Sequester will seriously damage job growth: Obama economic adviser
A job seeker waits to have her resume reviewed during a HIREvent job fair at the Hotel Whitcomb on July 10, 2012 in San Francisco, California.
The Bureau of Labor Statistics reports that the economy added 236,000 jobs last month, beating analyst expectations. The unemployment rate fell from 7.9 percent to 7.7 percent, its lowest point in four years.
Alan Krueger, chairman of the White House Council of Economic Advisers, joined Marketplace Morning Report host Jeremy Hobson to break down the report and discuss the sequestration.
On the U.S. job market:
Krueger: We still have too many Americans unemployed, we still have a middle class that has been under stress for some time. Improving the recovery, making sure that the recovery continues, making sure that the economy continues to make good middle class jobs, remains the president's North star.
On the sequestration:
Krueger: As the president has said repeatedly, the sequester which took effect early in March is bad policy.

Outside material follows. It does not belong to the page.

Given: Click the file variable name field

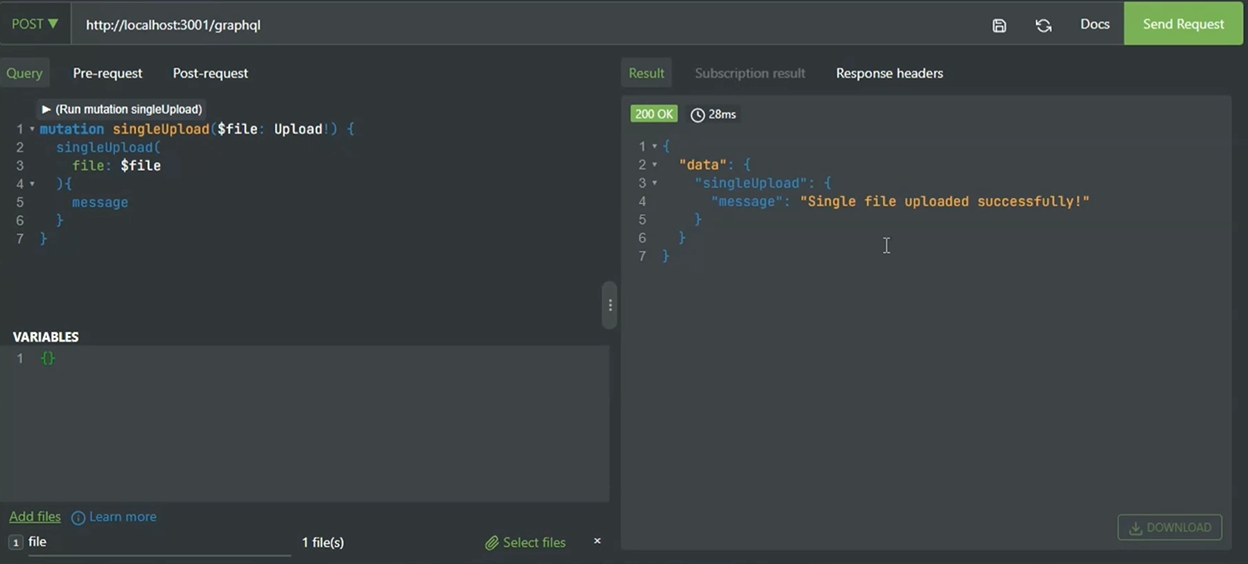Looking at the screenshot, I should pos(155,542).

I think people across the political spectrum will look at it and think it is bad policy. It imposes a set of indiscriminate cuts which don't solve our long term deficit problem. The Congressional Budget Office forecasts [it] will shave economic growth by 0.6 percent and reduce job growth by around 750,000 jobs by the end of the year. The president has proposed a balance approach to put us on a sustainable fiscal path, which includes closing tax loopholes, includes reforming our entitlements, and a smarter set of spending cuts.

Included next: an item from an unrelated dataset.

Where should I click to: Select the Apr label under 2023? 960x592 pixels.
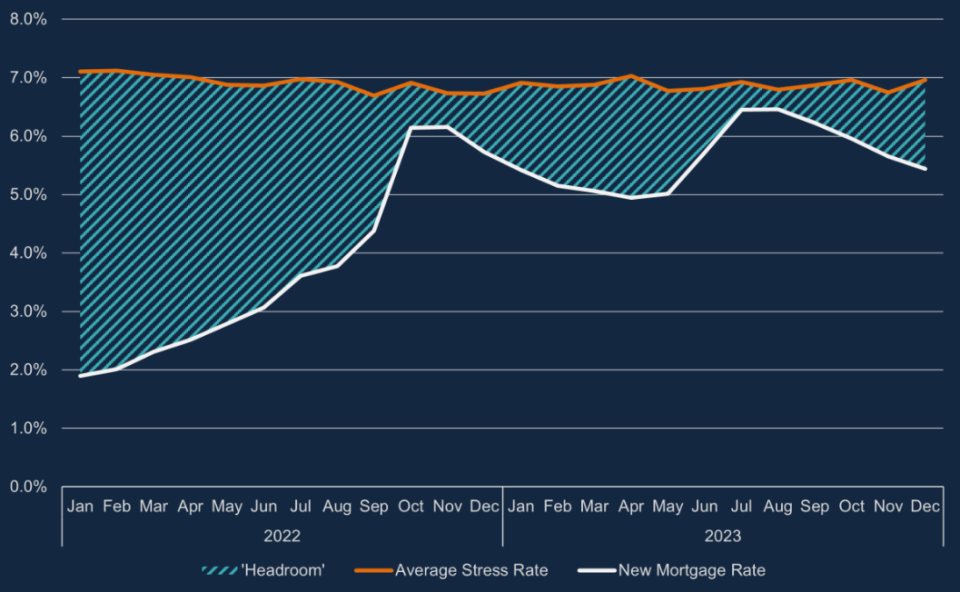click(x=631, y=507)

On whether the sequestration will be undone:
Krueger: The president has been reaching out to Congress. He made phone calls to many members of Congress this past week, he had a dinner with Senators from both sides, he met with ranking members of the House. So we are working to try to put us on a better fiscal path. It is going to take some time. We would like to see the Congress move back to regular order in terms of passing a budget.